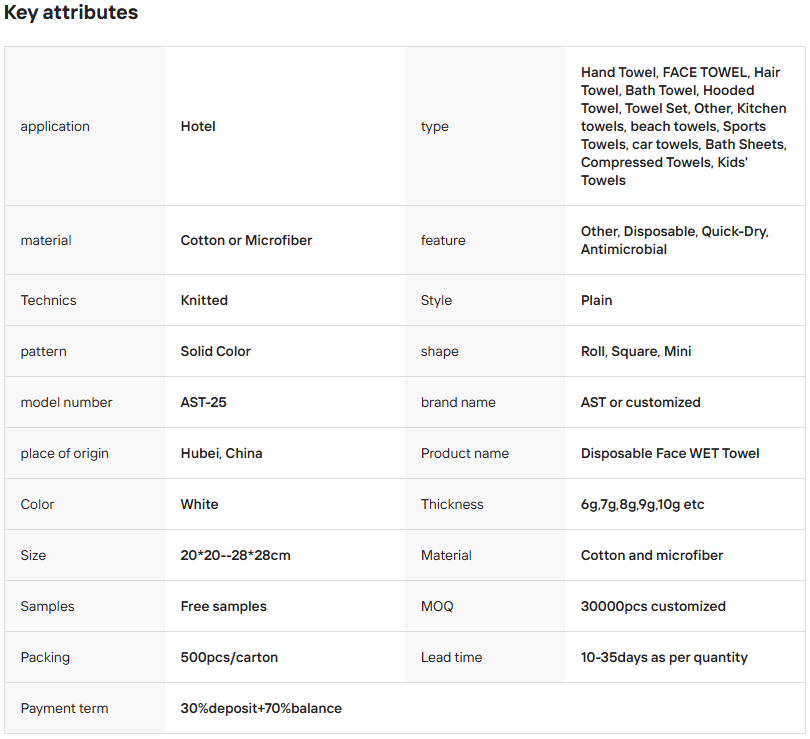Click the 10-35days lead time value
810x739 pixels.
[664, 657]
---
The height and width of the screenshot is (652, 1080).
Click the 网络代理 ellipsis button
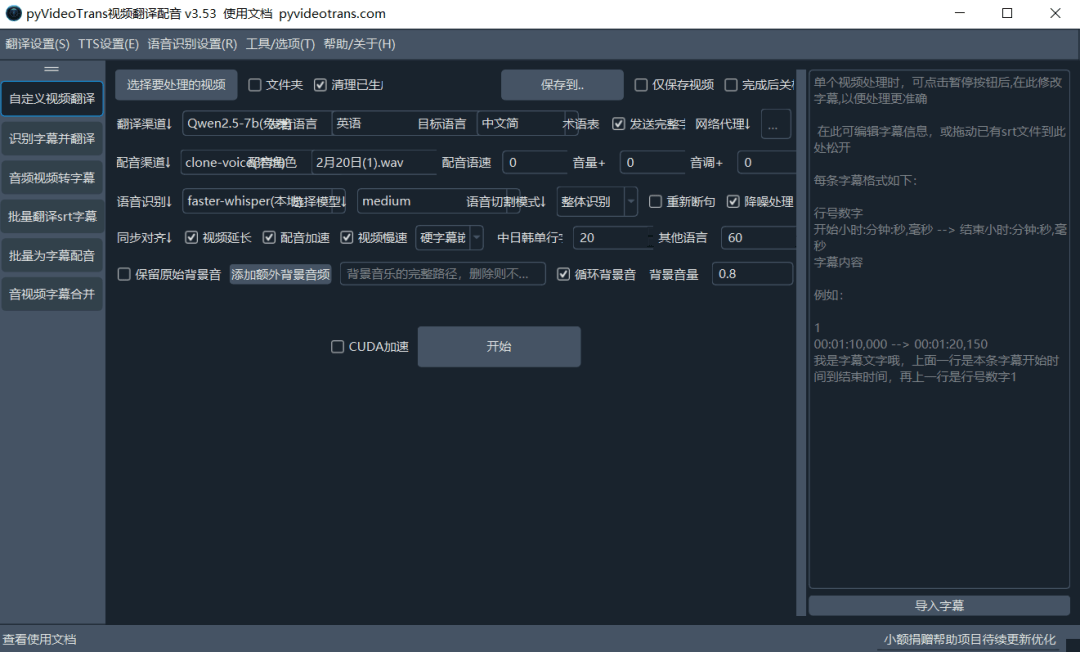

Required work: Out of the entries above, write out only the lines between the line holding "The height and" and the line holding "Click the 网络代理 ellipsis button", inclusive, each exactly as given.

Task output:
The height and width of the screenshot is (652, 1080).
Click the 网络代理 ellipsis button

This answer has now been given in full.